Closed foxdavidj closed 4 years ago
I'm afraid I'm not fluent enough in English to create the content. I can help reviewing, though.
I’m happy to contribute to this. With my current workload the least I can commit to is reviewing—I look forward to coordinating with whoever would be driving this section.
I can review this chapter.
I'd love to help in any way.
I can contribute with ideas for things to query, and review.
I would be happy to contribute and/or review.
@j9t thank you for agreeing to be the lead author for the Markup chapter! As the lead, you'll be responsible for driving the content planning and writing phases in collaboration with your content team, which will consist of yourself as lead, any coauthors you choose as needed, peer reviewers, and data analysts.
The immediate next steps for this chapter are:
There's a ton of info in the top comment, so check that out and feel free to ping myself or @rviscomi with any questions!
@matuzo we'd still love to have you contribute as a peer reviewer or coauthor as needed. Let us know if you're still interested!
@iandevlin @catalinred @ibnesayeed @zcorpan @iandevlin I've put you down as reviewers for now, and will leave it to @j9t to reassign at his discretion
Thanks @obto—I’m excited to work on this together with all of you who have also expressed interest! 🙏
👉 @iandevlin, @catalinred, @ibnesayeed, @zcorpan, @iandevlin, @matuzo, can you confirm that and how you’d like to be involved? Who would also like to write and co-author, who would like to cover analysis? I like the idea of forming a really strong team together. (Feel free to respond here but also directly through email, as per my profile.)
(If everyone of you is aboard, and if we can split the responsibilities well I think we already have a good setup. I’d wait until all of you confirmed to decide with you whether that’s the case or whether we need more support.)
👉 Do you have preferences for how to coordinate? Not everything will be useful to discuss in this thread; I’m not sure there is or that we need a Slack channel; maybe an email list does; what do you think and prefer?
—For my status, I’m going to take a few days to review what we have (notably docs and 2019 chapter), and will follow up here. (I’m off from July 5–9, then, when I’m going to be slow or unavailable to respond to messages.)
Hi @j9t! I would also like to co-author, if possible. As for communication, happy to use whatever, although I do find Slack verfy useful (I use it all the time these days)
Hi @j9t,
I made a study on markup in the past and I'd like to help with research and writing if that's possible as well.
Slack is part of my workflow already but I'm open to any alternative.
Hope you don't mind me jumping in here.
I'm one of the core contributors for the almanac, working on development and translations, but I also wrote one of the chapters last year, and also copy edited a lot of the chapters last year.
First up I want to say that use whatever works for the team, so take all that I'm going to say with that in mind. However I would strongly encourage GitHub and GoogleDocs over Slack and Email for a lot of the comms. Because while we want to make collaboration as easy as possible for you, we also should bear in mind that people might join and drop out of this, and future years.

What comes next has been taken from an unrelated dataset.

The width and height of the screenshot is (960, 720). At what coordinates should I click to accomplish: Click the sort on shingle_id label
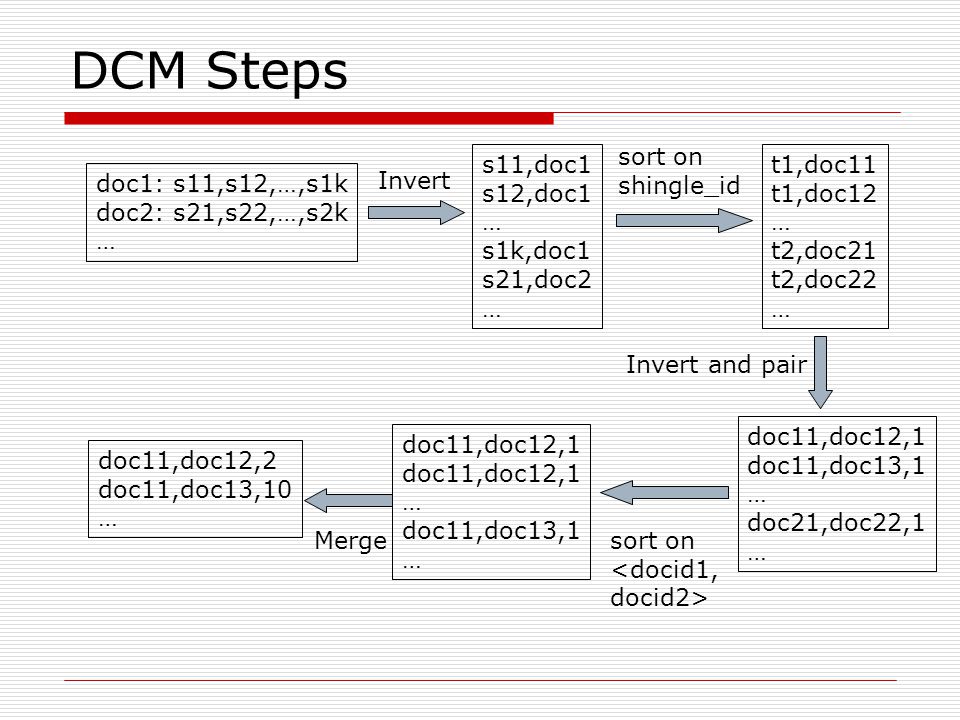(678, 171)
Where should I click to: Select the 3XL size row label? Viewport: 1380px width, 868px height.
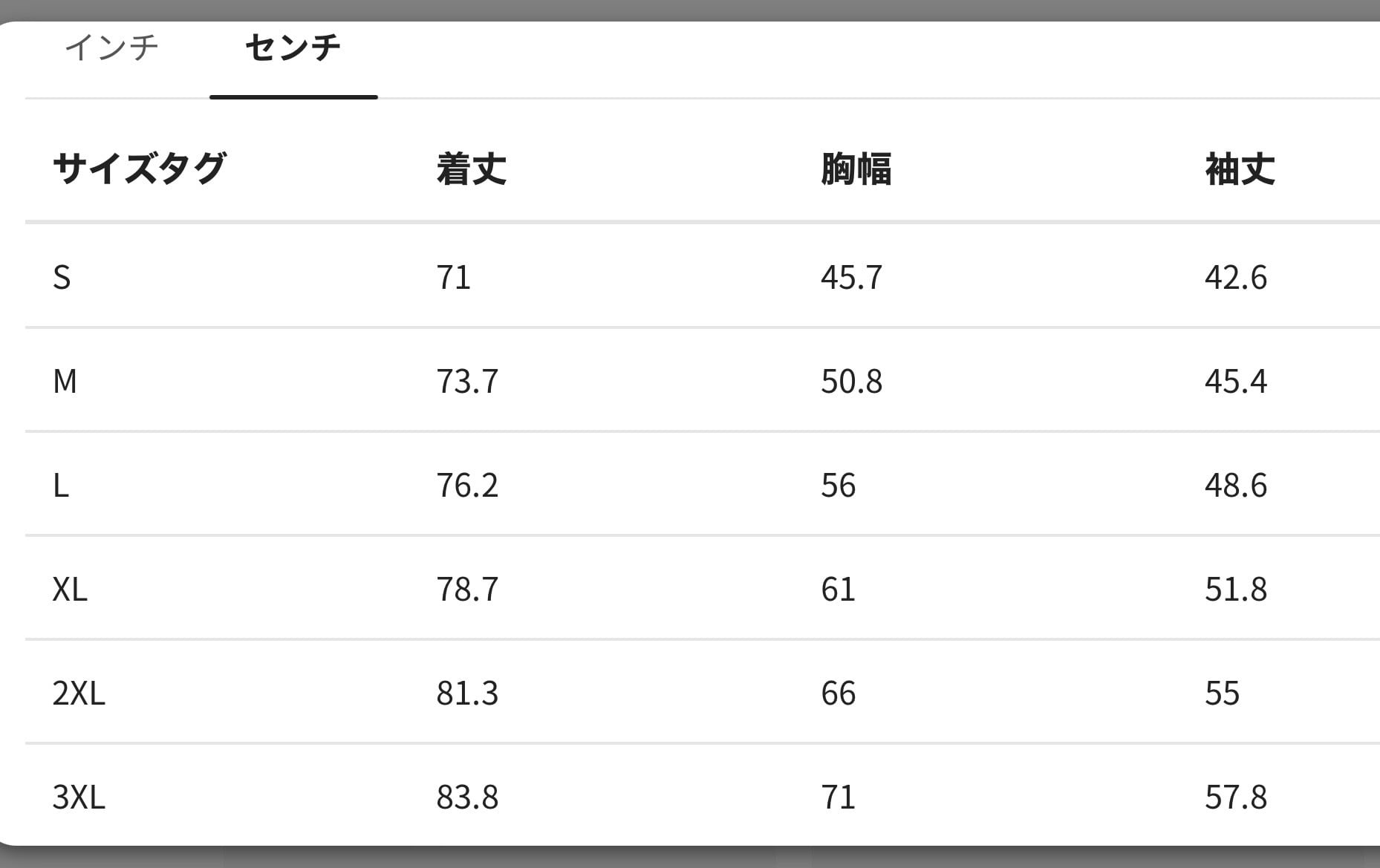click(x=79, y=797)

For example last year the Markup Chapter had these links:
(Most of these are tracked in @rviscomi 's excellent PM sheet from last year).

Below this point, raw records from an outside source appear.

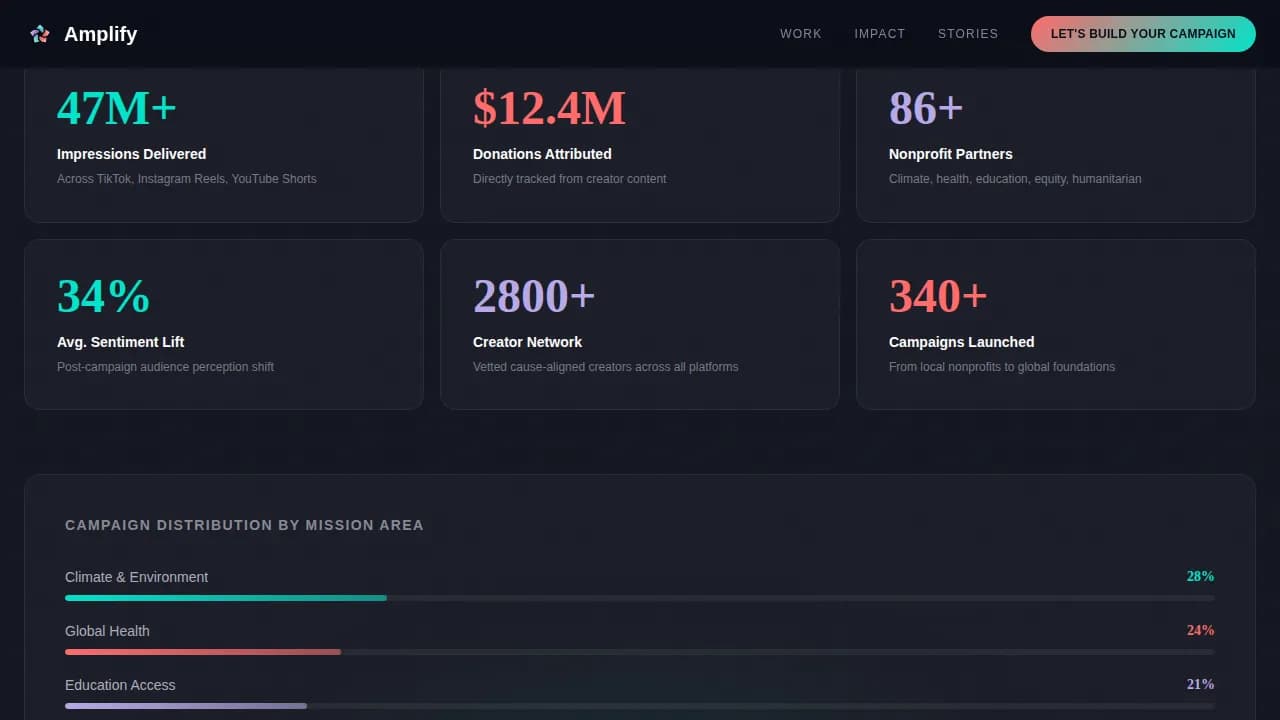This screenshot has width=1280, height=720.
Task: Select the Amplify brand name in header
Action: coord(100,33)
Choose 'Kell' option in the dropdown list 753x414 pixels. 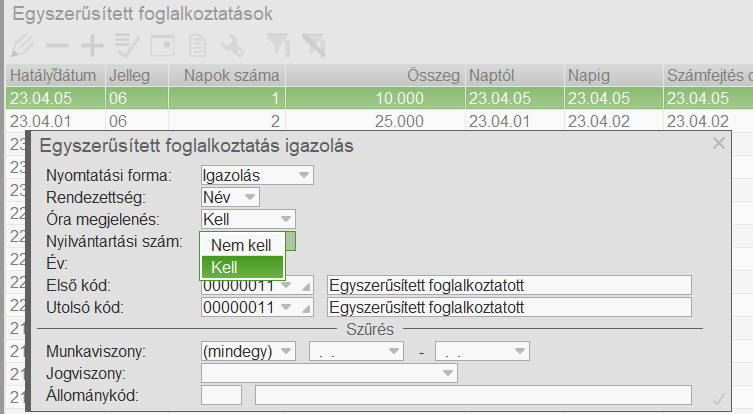[241, 266]
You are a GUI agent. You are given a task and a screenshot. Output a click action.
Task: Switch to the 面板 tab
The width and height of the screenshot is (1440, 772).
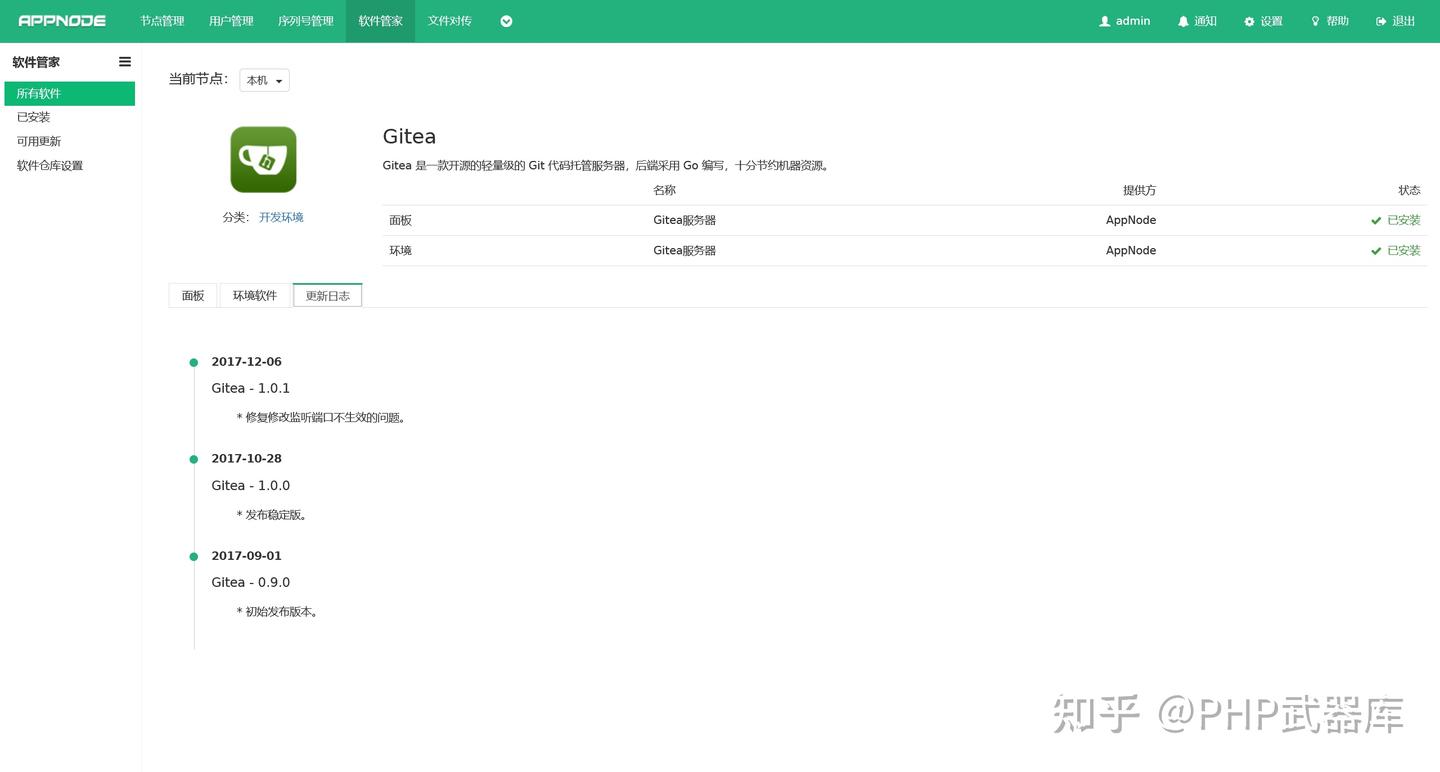[x=192, y=295]
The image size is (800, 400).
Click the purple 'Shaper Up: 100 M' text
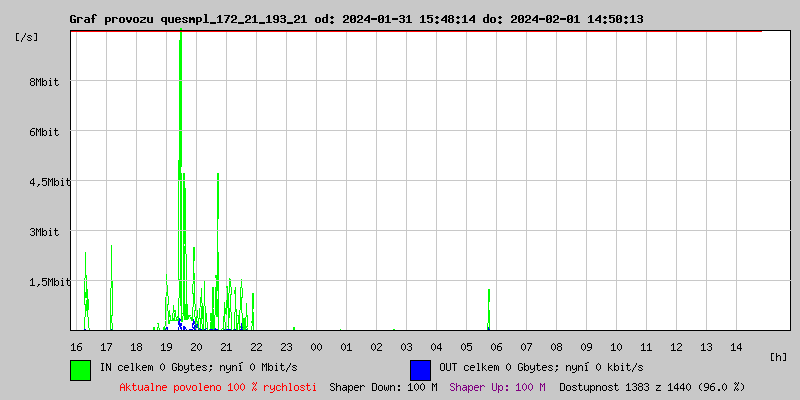[x=497, y=387]
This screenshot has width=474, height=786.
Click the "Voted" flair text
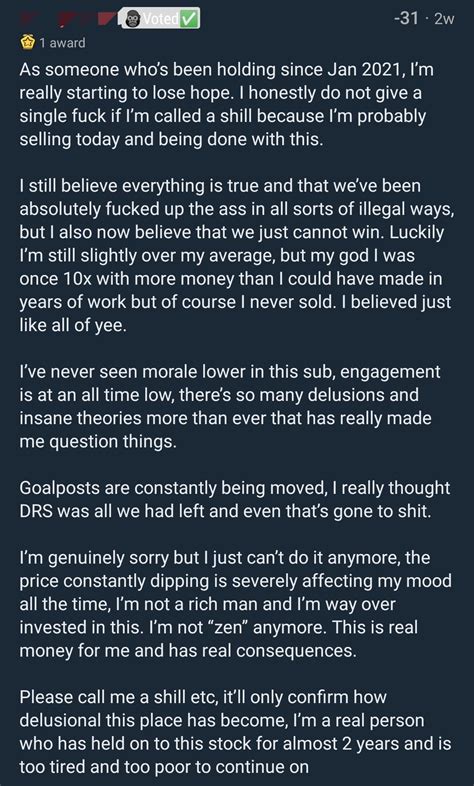159,19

As you can see there is a wealth of information that is available to you, 2020 authors, analysts and reviewers to help you for this year's chapters to potentially answer questions like why certain metrics weren't looked at last year (were they not considered? Or not possible? Or they were looked at but no interesting data so never made it into the chapter?). You can look at all the metrics from last year, and the results, and – perhaps more importantly – the discussions around them and then decide which ones to look at again this year, which to drop, and what new ones to add - using the above links to help inform you of those decisions.
That wouldn't be possible and a lot of valuable reasoning might be lost if these discussions happened over less linkable, searchable and plus+1-able mediums like Slack and/or Email.
It also means random people (like me here!) can stick our big noses in to try to help. Or you can @ people outside of the immediate chapter team (like @rviscomi @obto or myself) or pull in other people outside of the Web Almanac if you've a question for them.
On the other hand, there is a lot to be said for the interactivity for chat so totally understand if you want to go that direction. Just ask you to bear above in mind if you do.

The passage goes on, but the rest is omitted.